▶ EXCERPT TO READ:
╔══

It was in the year 1981 when the famous glamour magazine Stardust thought of doing something different for their annual issue and brought together leading actresses Smita Patil, Deepti Naval and Shabana Azmi on the same platform for the first time for a photo-shoot and an interview. As far as one can remember, this was the first and perhaps the only time when the trio appeared on a magazine cover or for an interview together.

They were strong actors, who committed themselves to the art of cinema and acting, but not to the world of glamour and glitz associated with it. They took upon themselves to be the torchbearer of the Indian New Wave – self-sufficient women of the modern times, who needed no man to support their skills and talents onscreen. Their aloofness from the mainstream films (which all of them did at some points in their careers) did not harm their popularity, rather labelled them with the tag of “fearless” actors, who were not afraid to portray the untoward onscreen – the Angry Young Women of Indian Cinema.

╚══

▶ MATERIAL PROVIDED:
╔══

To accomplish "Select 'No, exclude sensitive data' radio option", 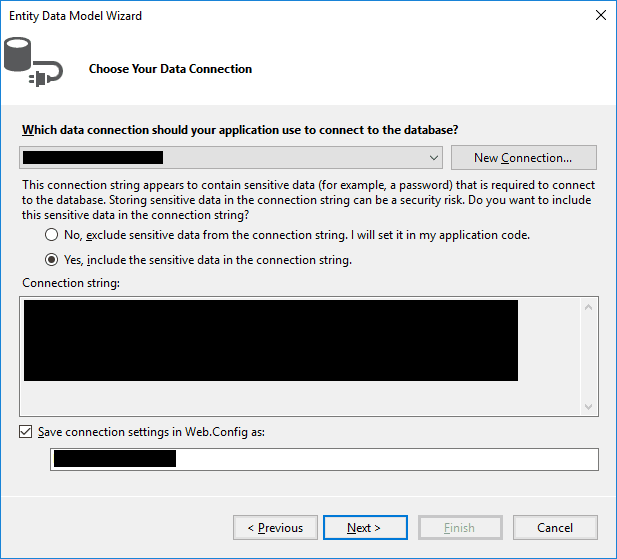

╚══

▶ WHAT YOU SHOULD DO: Carry on the article about Smita Patil, Deepti Naval and Shabana Azmi from its last sentence. The data comes from a separate source.

▶ OUTPUT FOR THIS EXERCISE:
At a single glance through their filmography, the one feature that even a layman will not be able to evade is the wide array of characters portrayed by them. Their characters were never really the coy and meek women, whose lives revolved around the pivotal characters of men. They were the housewives brimming with confidence, the matriarch of brothels, the prostitutes, the third person between a couple – and the list was endless. They were fierce in their choices of films, and their characters evolved out from the socio-economic conditions that India was steeped into back in those days. They were common Indian women, with common dreams and aspirations – and not waiting to be the queen of any tall, dark, handsome king.

“Too Proud To Accept the Backseat Just Because of Their (Weaker) Sex”

In their 1981 annual issue, Stardust had called out to the three women appearing on their cover, “today’s girls, the industry’s truly liberated women in the sense of self-sufficiency and self-esteem. They are aggressive, demanding, ambitious, too proud to accept the back-seat just because of their (weaker) sex. They are all out to give themselves a fair chance, and fight shoulder-to-shoulder against the actors, for supremacy. The industry is in for a major upheaval and Shabana-Smita-Deepti are making sure it happens in their time… and to their advantage!”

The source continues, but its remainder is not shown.